What did we learn from all of this? Well, we had lots of patience to begin with so I don’t think we learnt anything new there! I guess the biggest lesson is that ‘stuff happens’ as the saying goes, and you have to roll with the punches and carry on. We have lost a year in our cruising plans. So we will go home and visit family and top up the cruising kitty again.

However, the final result of our dealings with Viking are that whether their product is sound or not is irrelevant when you factor in the total lack of after market support and the attitude they had towards us. They made us feel like we were the ones in the wrong here and they were being very generous in fixing the problem they created. But it was the complete lack of interpersonal or customer service skills on the part of their US representatives and the lack of any form of response to us from the head office that would not recommend purchasing any product from Viking again. Added to this, the fact that when we bought the raft, the booklet claimed a very long list of service stations all over the world. Based on our experience, we would have to question whether this was mere marketing or whether most of these service stations actually exist. The ten in Mexico were certainly not up to the job. And then there was what appeared to us as sheer incompetence on their part in simply shipping a package to us in the neighboring country. A global company like this with such a professed high profile image did not seem to have the resources to solve a simple shipping problem!

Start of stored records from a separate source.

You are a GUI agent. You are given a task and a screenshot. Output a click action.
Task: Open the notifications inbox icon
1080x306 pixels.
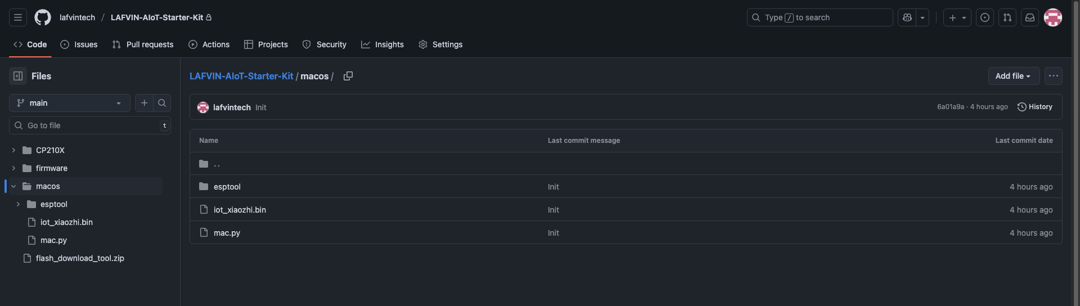pyautogui.click(x=1030, y=17)
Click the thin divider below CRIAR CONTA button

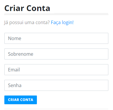click(x=56, y=109)
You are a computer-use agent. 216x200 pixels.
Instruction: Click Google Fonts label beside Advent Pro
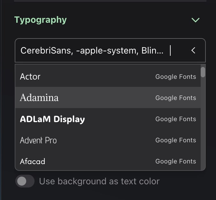(176, 140)
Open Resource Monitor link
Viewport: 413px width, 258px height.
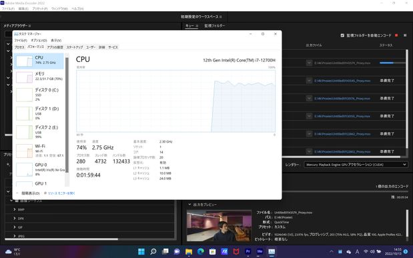click(61, 193)
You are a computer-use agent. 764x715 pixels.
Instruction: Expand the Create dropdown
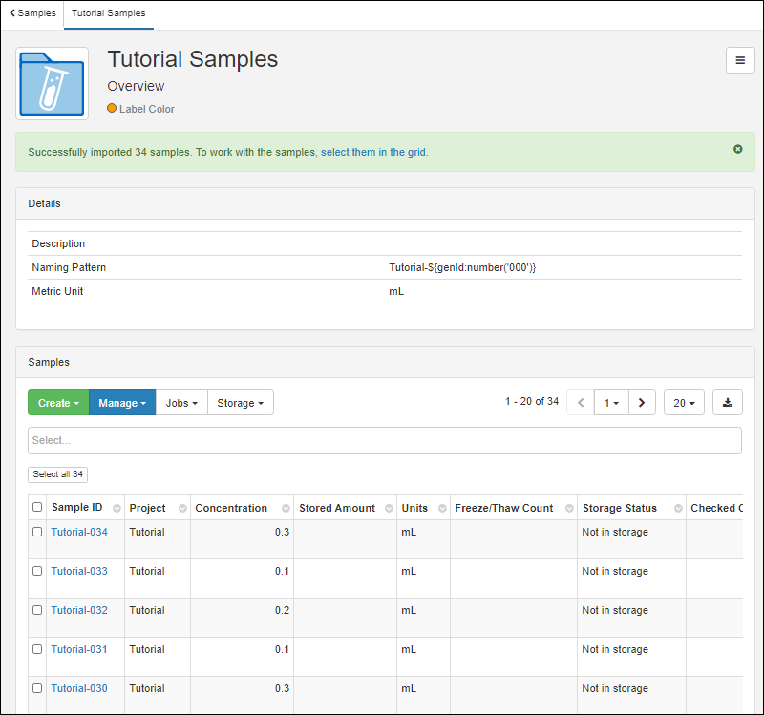coord(58,403)
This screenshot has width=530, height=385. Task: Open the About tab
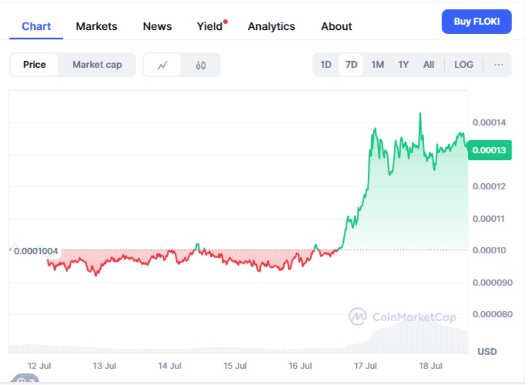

At the end of it all, I sent Viking a note outlining the impact this whole recall had on us. I copied Ms. Hansen’s boss, Keld Valentin, on it but never heard back from this person either. The frustration, the cost, the change to our cruising plans, watching all of our friends head out for the South Pacific while we stayed behind! I wanted some kind of recognition from Viking that they understood what we went through as a result of buying their product. But Ms. Hansen could not see beyond her sales figures it seemed and her curt reply basically said they had spent enough on us already. My request to them to service our liferaft two years from now, maybe in New Zealand, was met with a stony silence! It would have been a gesture on their part that would have cost them very little and gone a long way to restoring our confidence in them as a company.

We will survive (no pun) and hopefully catch up to our OCC and Blue Water Cruising friends down under next cruising season. But would I recommend Viking to anyone along the way? Not on your life!